If you are getting married in Connecticut and have assets to your name, you may want to protect yourself in the event of a divorce. With Connecticut being a community property state, you could still lose some of your assets in a divorce if you had them before the marriage. One way to safeguard your assets is by entering into a prenuptial agreement.
Circumstances that would benefit from an agreement
People who bring their own money into a marriage may want this type of an agreement. For example, if you own a business, the company could be considered part of the marital estate if you make money from it while you are married. Family money could also be at risk if it becomes mixed with the marital estate during the union. Anyone with their own money should be considering how to protect it.

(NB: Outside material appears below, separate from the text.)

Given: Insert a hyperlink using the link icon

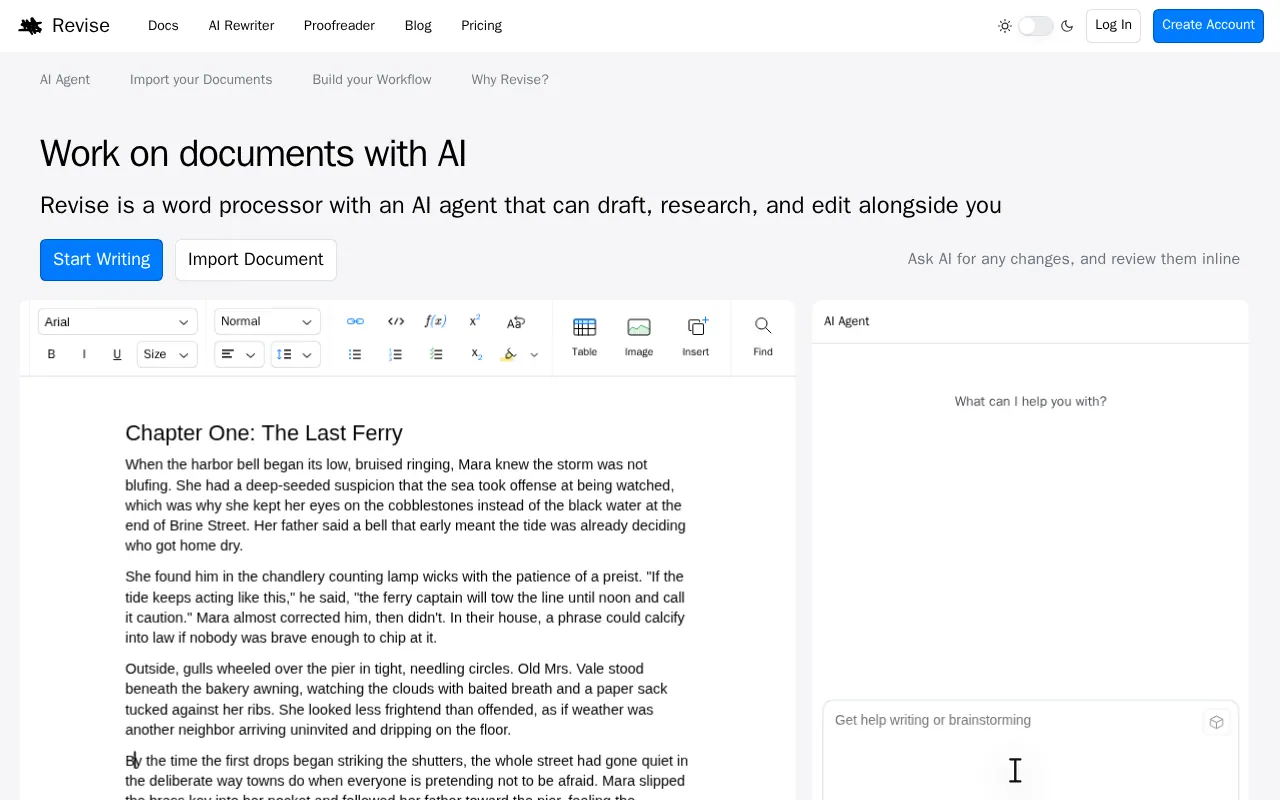Looking at the screenshot, I should pyautogui.click(x=355, y=321).
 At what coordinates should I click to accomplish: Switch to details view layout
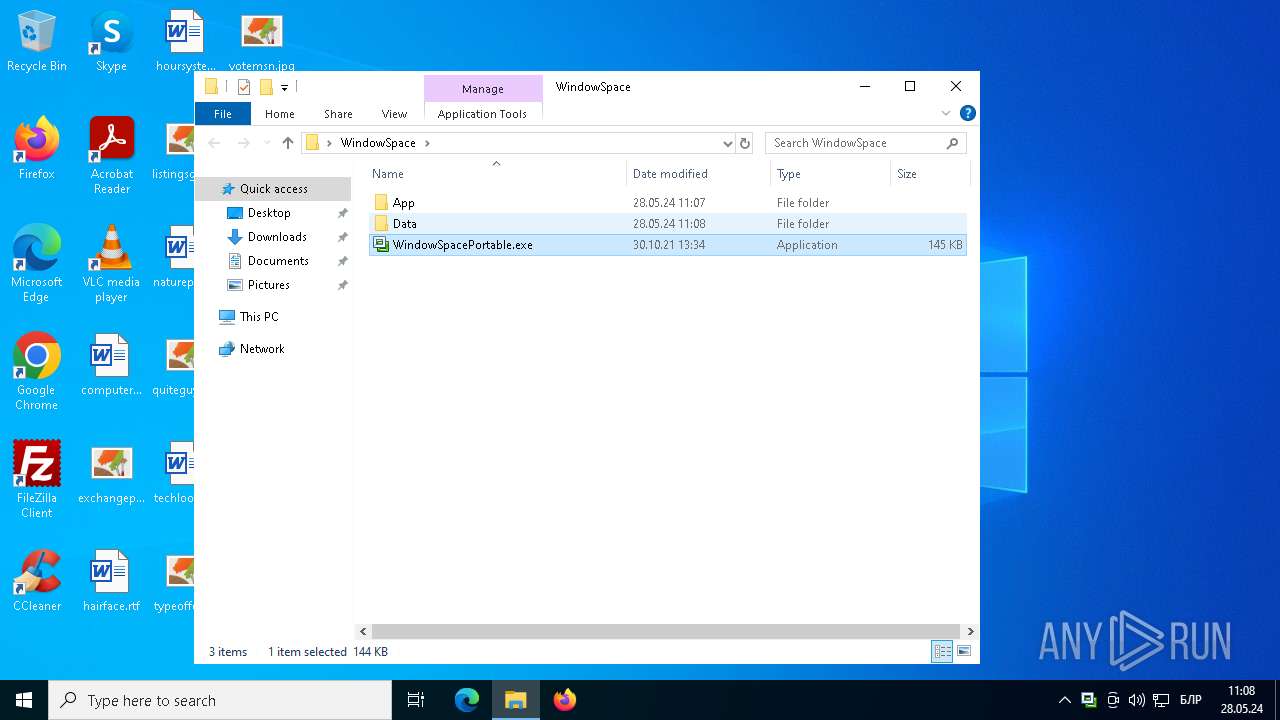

How a prenuptial agreement would help
The prenuptial agreement could help define the marital estate ahead of time and set out the terms for how it would be divided. It could specify that certain property such as an inheritance or business would be left out of the marital estate in whole or in part. It will give you protection and peace of mind in the event of a divorce. Many couples avoid discussing this type of agreement before they are married, but not having a prenuptial agreement is a risk if you have money or property.
If you are considering marriage and you have assets in your name, you may want to consult a divorce lawyer before the wedding. The lawyer may help draft and negotiate the prenuptial agreement with the other spouse and their attorney. Having your own lawyer might keep you from having to negotiate directly with the other spouse, so legal help may help make the process easier on both of you.